* Exercise aim *
Reproduce the following lines verbatim: everything from the line containing "Image resolution: width=1167 pixels, height=605" down to the end of the records, with both ends included.
:: Data listing
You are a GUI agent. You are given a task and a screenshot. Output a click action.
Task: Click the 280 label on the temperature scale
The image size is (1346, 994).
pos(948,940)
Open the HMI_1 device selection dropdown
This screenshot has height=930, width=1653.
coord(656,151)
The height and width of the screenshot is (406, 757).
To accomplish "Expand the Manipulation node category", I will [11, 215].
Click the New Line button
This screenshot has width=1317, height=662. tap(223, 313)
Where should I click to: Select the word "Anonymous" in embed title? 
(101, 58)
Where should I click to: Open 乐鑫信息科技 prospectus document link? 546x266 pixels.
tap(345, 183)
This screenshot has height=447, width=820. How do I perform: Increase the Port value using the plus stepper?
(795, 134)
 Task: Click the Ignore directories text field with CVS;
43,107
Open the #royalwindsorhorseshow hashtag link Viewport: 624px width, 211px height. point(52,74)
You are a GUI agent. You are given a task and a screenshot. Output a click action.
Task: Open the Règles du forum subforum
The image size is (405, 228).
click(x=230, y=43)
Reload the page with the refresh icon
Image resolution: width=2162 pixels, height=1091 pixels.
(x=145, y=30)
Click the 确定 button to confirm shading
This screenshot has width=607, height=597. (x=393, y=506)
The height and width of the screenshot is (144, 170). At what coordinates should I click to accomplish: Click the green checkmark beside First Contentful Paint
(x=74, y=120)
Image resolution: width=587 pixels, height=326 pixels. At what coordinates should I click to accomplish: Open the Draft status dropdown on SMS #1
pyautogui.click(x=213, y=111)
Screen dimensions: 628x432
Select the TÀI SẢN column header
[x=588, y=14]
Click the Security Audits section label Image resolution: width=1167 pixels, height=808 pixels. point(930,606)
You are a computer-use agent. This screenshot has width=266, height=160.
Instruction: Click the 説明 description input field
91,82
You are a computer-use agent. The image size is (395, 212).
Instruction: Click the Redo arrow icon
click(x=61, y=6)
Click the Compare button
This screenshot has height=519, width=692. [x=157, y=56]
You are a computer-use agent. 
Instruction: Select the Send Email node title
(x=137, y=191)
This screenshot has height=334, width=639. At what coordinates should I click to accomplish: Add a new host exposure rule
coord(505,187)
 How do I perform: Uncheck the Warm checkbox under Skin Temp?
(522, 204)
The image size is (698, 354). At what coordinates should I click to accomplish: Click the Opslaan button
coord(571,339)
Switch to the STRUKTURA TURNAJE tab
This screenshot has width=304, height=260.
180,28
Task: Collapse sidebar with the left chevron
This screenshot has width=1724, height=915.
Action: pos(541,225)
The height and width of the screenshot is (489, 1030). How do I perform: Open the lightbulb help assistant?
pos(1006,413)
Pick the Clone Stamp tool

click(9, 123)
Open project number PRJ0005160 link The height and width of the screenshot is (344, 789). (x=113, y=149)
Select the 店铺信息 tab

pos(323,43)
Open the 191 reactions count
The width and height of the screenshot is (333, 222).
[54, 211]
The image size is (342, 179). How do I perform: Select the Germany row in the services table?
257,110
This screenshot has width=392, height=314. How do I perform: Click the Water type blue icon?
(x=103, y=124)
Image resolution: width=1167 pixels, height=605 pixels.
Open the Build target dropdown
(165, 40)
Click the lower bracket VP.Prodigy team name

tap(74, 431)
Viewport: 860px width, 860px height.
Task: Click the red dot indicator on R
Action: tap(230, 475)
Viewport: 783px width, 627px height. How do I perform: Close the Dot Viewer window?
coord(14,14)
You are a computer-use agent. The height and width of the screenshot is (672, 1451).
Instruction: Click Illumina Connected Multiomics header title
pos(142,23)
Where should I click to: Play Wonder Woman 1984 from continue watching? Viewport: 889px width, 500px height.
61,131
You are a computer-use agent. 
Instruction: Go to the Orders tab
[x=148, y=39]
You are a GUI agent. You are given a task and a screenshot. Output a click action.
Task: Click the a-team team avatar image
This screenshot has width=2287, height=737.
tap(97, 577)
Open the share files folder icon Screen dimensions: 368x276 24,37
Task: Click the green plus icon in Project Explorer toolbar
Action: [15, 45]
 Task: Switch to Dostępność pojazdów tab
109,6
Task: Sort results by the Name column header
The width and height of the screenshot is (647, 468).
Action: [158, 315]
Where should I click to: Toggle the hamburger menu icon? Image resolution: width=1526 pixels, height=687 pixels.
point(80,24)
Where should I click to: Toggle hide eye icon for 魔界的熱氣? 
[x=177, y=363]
::::
* Reply *
Image resolution: width=1167 pixels, height=605 pixels.
Open the Build target dropdown
(165, 40)
Click the lower bracket VP.Prodigy team name

tap(74, 431)
Viewport: 860px width, 860px height.
Task: Click the red dot indicator on R
Action: tap(230, 475)
Viewport: 783px width, 627px height. How do I perform: Close the Dot Viewer window?
coord(14,14)
You are a computer-use agent. The height and width of the screenshot is (672, 1451).
Instruction: Click Illumina Connected Multiomics header title
pos(142,23)
Where should I click to: Play Wonder Woman 1984 from continue watching? Viewport: 889px width, 500px height.
61,131
You are a computer-use agent. 
Instruction: Go to the Orders tab
[x=148, y=39]
You are a GUI agent. You are given a task and a screenshot. Output a click action.
Task: Click the a-team team avatar image
This screenshot has width=2287, height=737.
tap(97, 577)
Open the share files folder icon Screen dimensions: 368x276 24,37
Task: Click the green plus icon in Project Explorer toolbar
Action: [15, 45]
 Task: Switch to Dostępność pojazdów tab
109,6
Task: Sort results by the Name column header
The width and height of the screenshot is (647, 468).
Action: [158, 315]
Where should I click to: Toggle the hamburger menu icon? Image resolution: width=1526 pixels, height=687 pixels.
point(80,24)
Where should I click to: Toggle hide eye icon for 魔界的熱氣? 
[x=177, y=363]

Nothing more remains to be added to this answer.